Elasticsearch performance tuning

Deva_Raj · February 18, 2015, 9:48am

Hi All,

In a Single Node Elastic Search along with logstash, We tested with 20mb
and 200mb file parsing to Elastic Search on Different types of the AWS
instance i.e Medium, Large and Xlarge.

Environment Details : Medium instance 3.75 RAM 1 cores Storage :4 GB SSD
64-bit Network Performance: Moderate
Instance running with : Logstash, Elastic search

Scenario: 1

**With default settings** 
Result :
20mb logfile 23 mins Events Per/second 175
200mb logfile 3 hrs 3 mins Events Per/second 175


Added the following to settings:
Java heap size : 2GB
bootstrap.mlockall: true
indices.fielddata.cache.size: "30%"
indices.cache.filter.size: "30%"
index.translog.flush_threshold_ops: 50000
indices.memory.index_buffer_size: 50%

# Search thread pool
threadpool.search.type: fixed
threadpool.search.size: 20
threadpool.search.queue_size: 100

**With added settings** 
Result:
20mb logfile 22 mins Events Per/second 180
200mb logfile 3 hrs 07 mins Events Per/second 180

Scenario 2

Environment Details : R3 Large 15.25 RAM 2 cores Storage :32 GB SSD
64-bit Network Performance: Moderate
Instance running with : Logstash, Elastic search

**With default settings** 
Result :
  20mb logfile 7 mins Events Per/second 750
  200mb logfile 65 mins Events Per/second 800

Added the following to settings:
Java heap size: 7gb
other parameters same as above

**With added settings** 
Result:
20mb logfile 7 mins Events Per/second 800
200mb logfile 55 mins Events Per/second 800

Scenario 3

Environment Details :
R3 High-Memory Extra Large r3.xlarge 30.5 RAM 4 cores Storage :32 GB SSD
64-bit Network Performance: Moderate
Instance running with : Logstash, Elastic search

**With default settings** 
  Result:
  20mb logfile 7 mins Events Per/second 1200
  200mb logfile 34 mins Events Per/second 1200

 Added the following to settings:
    Java heap size: 15gb
    other parameters same as above

**With added settings** 
Result:
    20mb logfile 7 mins Events Per/second 1200
    200mb logfile 34 mins Events Per/second 1200

I wanted to know

What is the benchmark for the performance?
Is the performance meets the benchmark or is it below the benchmark
Why even after i increased the elasticsearch JVM iam not able to find
the difference?
how do i monitor Logstash and improve its performance?

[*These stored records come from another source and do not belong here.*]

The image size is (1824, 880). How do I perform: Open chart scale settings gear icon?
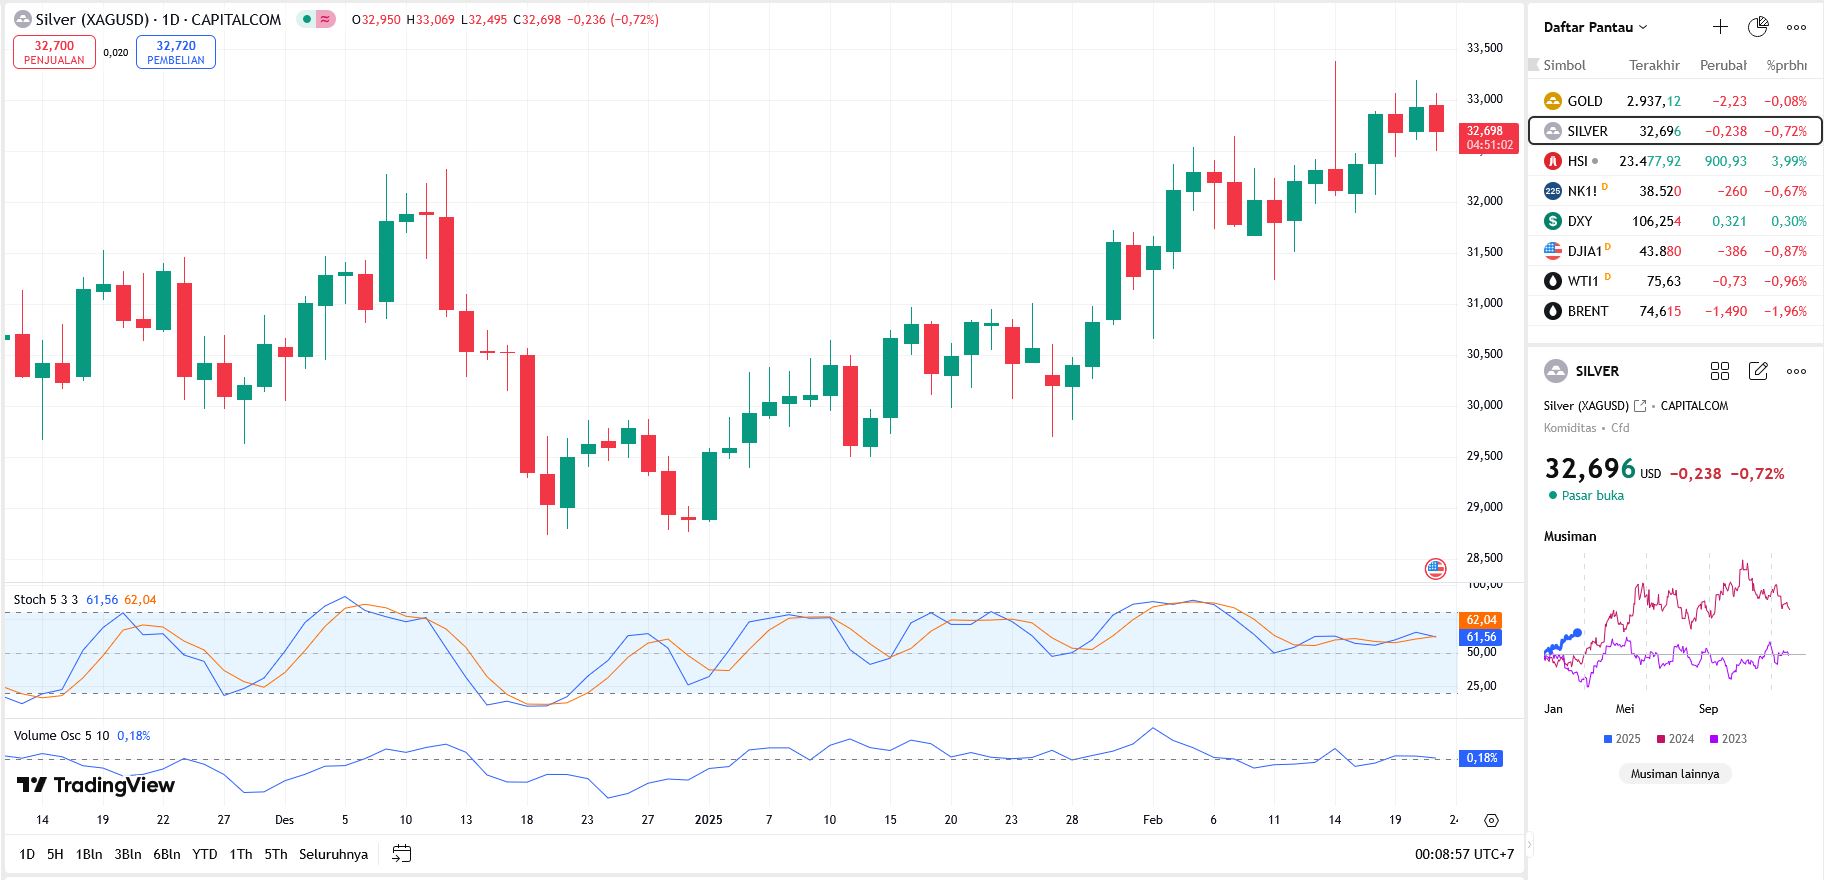[1491, 820]
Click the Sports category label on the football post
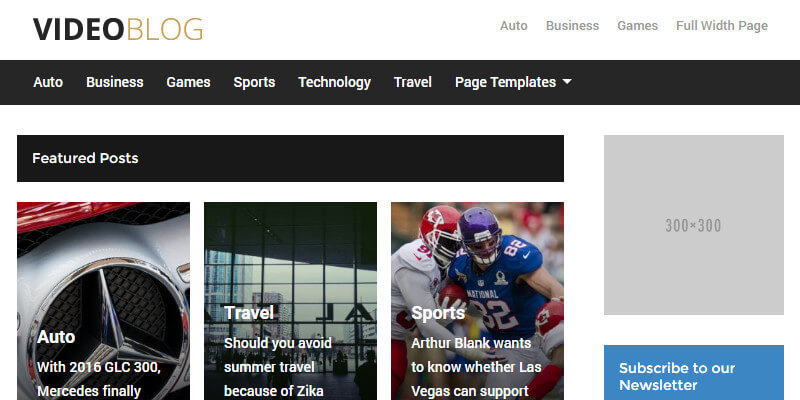The width and height of the screenshot is (800, 400). pyautogui.click(x=438, y=313)
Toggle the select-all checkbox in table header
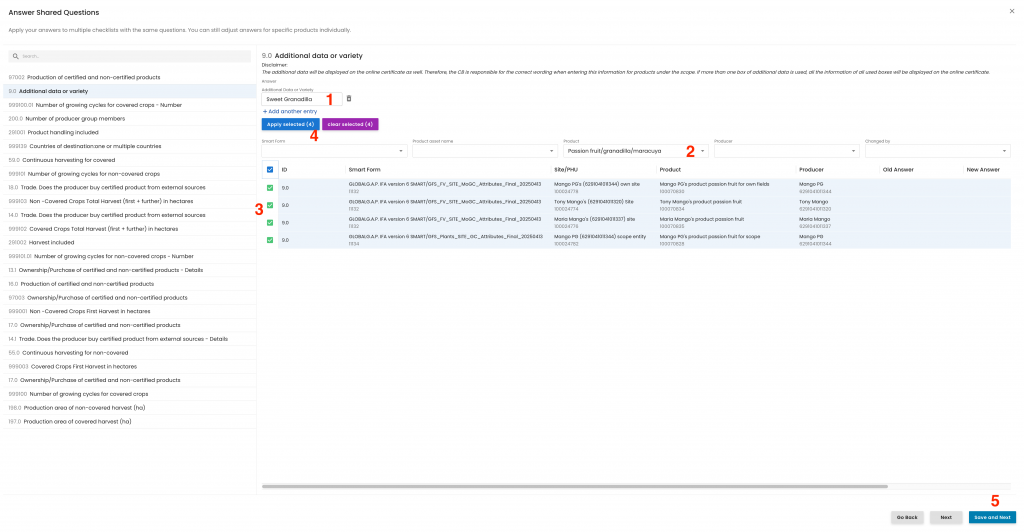This screenshot has width=1024, height=532. (269, 170)
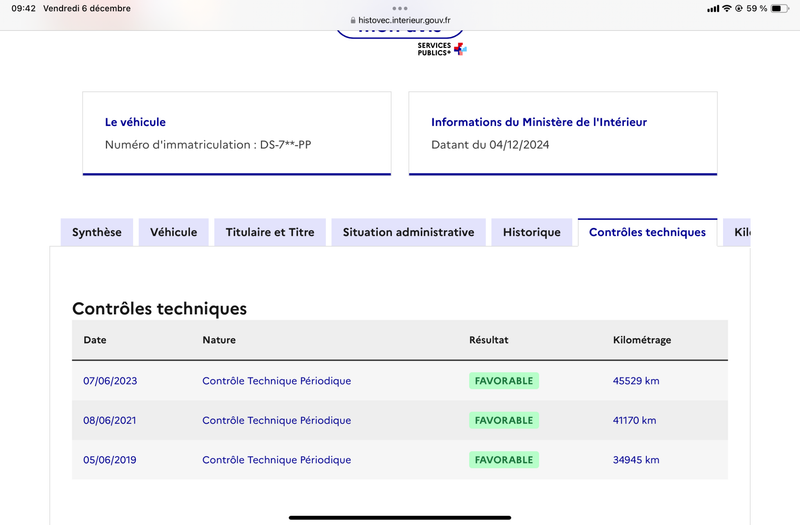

appreciate any help on this as iam new to logstash and elastic search.

--
You received this message because you are subscribed to the Google Groups "elasticsearch" group.
To unsubscribe from this group and stop receiving emails from it, send an email to elasticsearch+unsubscribe@googlegroups.com.
To view this discussion on the web visit https://groups.google.com/d/msgid/elasticsearch/f5b136c9-de21-4f0c-ba78-d8146376f307%40googlegroups.com.
For more options, visit https://groups.google.com/d/optout.

warkolm · February 19, 2015, 1:54am

It depends
It depends
It depends
It also depends.

The performance of ES is dependent on you; your data, your use, your
queries, your hardware, your configuration. If that is the results you got
then it is indicative to your setup and thus is your benchmark, and from
there you can tweak and try to improve performance.

Monitoring LS is a little harder as there are no APIs for it (yet). Most of
the performance of it will result on your filters (especially grok).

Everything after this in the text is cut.